The progressions of multi-layered configurations are methods of spectrally glazing selection to control visible and near IR spectrum wavelength by thin nano technology coating. This transparent technology achieves 90% of visible light and less than 10% of near IR spectrum transmitting wavelength. These glazed pane configurations represent fix transmission losses that have led to decreased thermal transmittance. However, these glazing configurations have to comply with the following constraints in moderate climatic regions.

• _{Limit glass area to 1 /5 of floor area.}

• Solar orientation positioning southeast over South to Southwest and Northeast over North to Northwest in the Southern Hemisphere.

• Extensive glass oriented East over South, (North in the Southern hemisphere) to west will risk overheating of internal building spaces in springtime, summer and autumn. Cooling demand would be required in a moderate climatic region. (Hens, 2011)

This performance is conceptually acceptable for colder climates where daylight admittance is important.

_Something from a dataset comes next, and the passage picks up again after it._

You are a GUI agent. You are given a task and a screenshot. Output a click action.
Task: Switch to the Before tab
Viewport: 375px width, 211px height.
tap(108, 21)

However, in warmer climatic regions of strong direct sun light, regulation and moderation of solar radiation to control thermal transmittance and day lighting, these glazing solutions are mechanically weak. Radiant glazing without day lighting controls are mechanically suited to cooling climatic regionalization. In climatic regions of high thermal transmittance and solar glare, active or passive solar shading are required. However, despite performance driven design in optimization of these systems, artificial lighting efficiency has an impact in energy consumption efficiency on net energy demand. This represents significant challenges in the development and refinement of these systems as an integrated transparent façade approach, as in the New York Times Headquarters (Fernandes, 2013).